● **Task item**
Only the lines from the top of the material through the line containing "Task: Open the Nerve preset dropdown" should be restated, each one exactly.

● **Listed entries**
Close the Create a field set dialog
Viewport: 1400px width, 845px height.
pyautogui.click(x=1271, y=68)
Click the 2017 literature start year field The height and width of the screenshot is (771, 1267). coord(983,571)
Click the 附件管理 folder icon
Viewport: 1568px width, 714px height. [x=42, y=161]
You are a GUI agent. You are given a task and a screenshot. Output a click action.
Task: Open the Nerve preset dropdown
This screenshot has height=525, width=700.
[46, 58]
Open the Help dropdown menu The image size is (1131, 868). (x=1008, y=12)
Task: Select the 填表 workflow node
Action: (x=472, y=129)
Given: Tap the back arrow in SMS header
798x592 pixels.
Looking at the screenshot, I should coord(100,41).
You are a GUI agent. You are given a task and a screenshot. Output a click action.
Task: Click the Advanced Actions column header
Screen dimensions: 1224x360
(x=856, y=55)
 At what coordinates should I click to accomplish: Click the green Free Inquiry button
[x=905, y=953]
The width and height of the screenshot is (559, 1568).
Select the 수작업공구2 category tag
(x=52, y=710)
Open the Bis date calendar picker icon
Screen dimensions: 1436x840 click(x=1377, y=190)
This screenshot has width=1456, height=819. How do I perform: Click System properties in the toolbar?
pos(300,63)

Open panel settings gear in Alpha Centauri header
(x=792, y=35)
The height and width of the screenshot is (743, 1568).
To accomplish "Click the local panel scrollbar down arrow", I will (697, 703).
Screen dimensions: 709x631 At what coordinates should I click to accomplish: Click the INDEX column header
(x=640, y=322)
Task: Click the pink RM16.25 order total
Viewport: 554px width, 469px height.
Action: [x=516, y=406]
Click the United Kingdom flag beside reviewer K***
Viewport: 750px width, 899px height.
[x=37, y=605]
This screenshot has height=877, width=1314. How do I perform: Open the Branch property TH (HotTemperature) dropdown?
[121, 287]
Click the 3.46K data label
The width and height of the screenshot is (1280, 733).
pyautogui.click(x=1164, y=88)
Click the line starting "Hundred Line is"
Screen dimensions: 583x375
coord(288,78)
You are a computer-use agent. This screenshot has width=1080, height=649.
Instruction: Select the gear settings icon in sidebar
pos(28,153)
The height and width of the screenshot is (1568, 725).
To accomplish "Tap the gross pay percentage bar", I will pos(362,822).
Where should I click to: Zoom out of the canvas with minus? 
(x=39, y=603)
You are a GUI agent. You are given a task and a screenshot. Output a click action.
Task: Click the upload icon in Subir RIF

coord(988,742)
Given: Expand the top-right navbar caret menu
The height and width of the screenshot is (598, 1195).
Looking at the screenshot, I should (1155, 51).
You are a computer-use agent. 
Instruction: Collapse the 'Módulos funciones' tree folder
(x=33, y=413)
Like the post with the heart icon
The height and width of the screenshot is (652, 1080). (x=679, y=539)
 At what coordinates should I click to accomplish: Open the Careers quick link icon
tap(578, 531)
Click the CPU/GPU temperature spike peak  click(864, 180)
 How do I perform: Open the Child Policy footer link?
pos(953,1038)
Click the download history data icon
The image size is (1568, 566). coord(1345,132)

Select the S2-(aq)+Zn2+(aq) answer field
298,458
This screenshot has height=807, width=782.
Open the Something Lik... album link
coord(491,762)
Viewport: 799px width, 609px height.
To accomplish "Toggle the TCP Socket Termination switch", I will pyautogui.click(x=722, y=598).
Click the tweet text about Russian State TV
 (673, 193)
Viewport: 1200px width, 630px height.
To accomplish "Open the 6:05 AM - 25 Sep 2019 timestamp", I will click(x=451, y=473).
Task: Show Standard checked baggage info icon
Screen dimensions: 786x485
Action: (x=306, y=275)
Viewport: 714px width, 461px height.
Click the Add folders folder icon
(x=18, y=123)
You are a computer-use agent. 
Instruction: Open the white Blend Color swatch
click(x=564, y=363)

● **Answer to this problem**
Close the Create a field set dialog
Viewport: 1400px width, 845px height.
pyautogui.click(x=1271, y=68)
Click the 2017 literature start year field The height and width of the screenshot is (771, 1267). coord(983,571)
Click the 附件管理 folder icon
Viewport: 1568px width, 714px height. [x=42, y=161]
You are a GUI agent. You are given a task and a screenshot. Output a click action.
Task: Open the Nerve preset dropdown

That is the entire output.